What to work on:
Rewrite the data below, replacing each occurrence of "Instruction:" with "Command:" and leaving everything else unchanged.

Given entries:
* BEGIN *
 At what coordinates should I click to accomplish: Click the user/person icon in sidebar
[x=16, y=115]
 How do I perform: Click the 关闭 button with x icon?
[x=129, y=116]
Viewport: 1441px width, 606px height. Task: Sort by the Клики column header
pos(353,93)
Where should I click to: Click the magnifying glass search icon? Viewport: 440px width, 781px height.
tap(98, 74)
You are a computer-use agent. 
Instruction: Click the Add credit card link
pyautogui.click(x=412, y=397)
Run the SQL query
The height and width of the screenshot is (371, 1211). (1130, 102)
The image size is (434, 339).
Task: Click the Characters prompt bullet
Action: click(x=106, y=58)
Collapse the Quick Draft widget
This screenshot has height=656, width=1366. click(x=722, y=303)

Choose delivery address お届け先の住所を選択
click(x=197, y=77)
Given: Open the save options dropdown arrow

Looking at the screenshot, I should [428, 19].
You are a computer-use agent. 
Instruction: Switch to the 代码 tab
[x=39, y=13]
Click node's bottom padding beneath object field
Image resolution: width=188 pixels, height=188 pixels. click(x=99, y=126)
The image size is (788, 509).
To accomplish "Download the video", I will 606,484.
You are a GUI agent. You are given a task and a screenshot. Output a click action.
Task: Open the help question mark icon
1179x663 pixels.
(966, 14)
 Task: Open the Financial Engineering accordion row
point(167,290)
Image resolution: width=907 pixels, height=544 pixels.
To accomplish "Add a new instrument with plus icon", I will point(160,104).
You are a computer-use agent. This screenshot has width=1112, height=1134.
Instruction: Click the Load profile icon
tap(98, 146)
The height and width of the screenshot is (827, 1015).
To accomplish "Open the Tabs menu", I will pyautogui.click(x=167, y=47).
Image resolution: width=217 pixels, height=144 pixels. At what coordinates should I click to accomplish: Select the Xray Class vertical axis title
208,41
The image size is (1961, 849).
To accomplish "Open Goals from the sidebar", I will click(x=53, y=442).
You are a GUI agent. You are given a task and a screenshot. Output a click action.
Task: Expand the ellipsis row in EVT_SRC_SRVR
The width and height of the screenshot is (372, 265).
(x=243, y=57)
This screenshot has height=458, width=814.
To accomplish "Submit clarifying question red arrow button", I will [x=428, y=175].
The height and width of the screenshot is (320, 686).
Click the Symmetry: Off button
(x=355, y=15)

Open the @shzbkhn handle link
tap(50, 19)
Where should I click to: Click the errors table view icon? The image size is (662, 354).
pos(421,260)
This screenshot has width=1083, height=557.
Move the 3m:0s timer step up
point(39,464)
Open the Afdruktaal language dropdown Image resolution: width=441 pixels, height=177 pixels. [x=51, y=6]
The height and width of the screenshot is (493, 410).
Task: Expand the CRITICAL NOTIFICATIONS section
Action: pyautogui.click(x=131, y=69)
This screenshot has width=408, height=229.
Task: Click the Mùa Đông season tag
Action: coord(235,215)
* END *
Answer below:
 At what coordinates should I click to accomplish: Click the user/person icon in sidebar
[x=16, y=115]
 How do I perform: Click the 关闭 button with x icon?
[x=129, y=116]
Viewport: 1441px width, 606px height. Task: Sort by the Клики column header
pos(353,93)
Where should I click to: Click the magnifying glass search icon? Viewport: 440px width, 781px height.
tap(98, 74)
You are a computer-use agent. 
Command: Click the Add credit card link
pyautogui.click(x=412, y=397)
Run the SQL query
The height and width of the screenshot is (371, 1211). (1130, 102)
The image size is (434, 339).
Task: Click the Characters prompt bullet
Action: click(x=106, y=58)
Collapse the Quick Draft widget
This screenshot has height=656, width=1366. click(x=722, y=303)

Choose delivery address お届け先の住所を選択
click(x=197, y=77)
Given: Open the save options dropdown arrow

Looking at the screenshot, I should [428, 19].
You are a computer-use agent. 
Command: Switch to the 代码 tab
[x=39, y=13]
Click node's bottom padding beneath object field
Image resolution: width=188 pixels, height=188 pixels. click(x=99, y=126)
The image size is (788, 509).
To accomplish "Download the video", I will 606,484.
You are a GUI agent. You are given a task and a screenshot. Output a click action.
Task: Open the help question mark icon
1179x663 pixels.
(966, 14)
 Task: Open the Financial Engineering accordion row
point(167,290)
Image resolution: width=907 pixels, height=544 pixels.
To accomplish "Add a new instrument with plus icon", I will point(160,104).
You are a computer-use agent. This screenshot has width=1112, height=1134.
Command: Click the Load profile icon
tap(98, 146)
The height and width of the screenshot is (827, 1015).
To accomplish "Open the Tabs menu", I will pyautogui.click(x=167, y=47).
Image resolution: width=217 pixels, height=144 pixels. At what coordinates should I click to accomplish: Select the Xray Class vertical axis title
208,41
The image size is (1961, 849).
To accomplish "Open Goals from the sidebar", I will click(x=53, y=442).
You are a GUI agent. You are given a task and a screenshot. Output a click action.
Task: Expand the ellipsis row in EVT_SRC_SRVR
The width and height of the screenshot is (372, 265).
(x=243, y=57)
This screenshot has height=458, width=814.
To accomplish "Submit clarifying question red arrow button", I will [x=428, y=175].
The height and width of the screenshot is (320, 686).
Click the Symmetry: Off button
(x=355, y=15)

Open the @shzbkhn handle link
tap(50, 19)
Where should I click to: Click the errors table view icon? The image size is (662, 354).
pos(421,260)
This screenshot has width=1083, height=557.
Move the 3m:0s timer step up
point(39,464)
Open the Afdruktaal language dropdown Image resolution: width=441 pixels, height=177 pixels. [x=51, y=6]
The height and width of the screenshot is (493, 410).
Task: Expand the CRITICAL NOTIFICATIONS section
Action: pyautogui.click(x=131, y=69)
This screenshot has width=408, height=229.
Task: Click the Mùa Đông season tag
Action: coord(235,215)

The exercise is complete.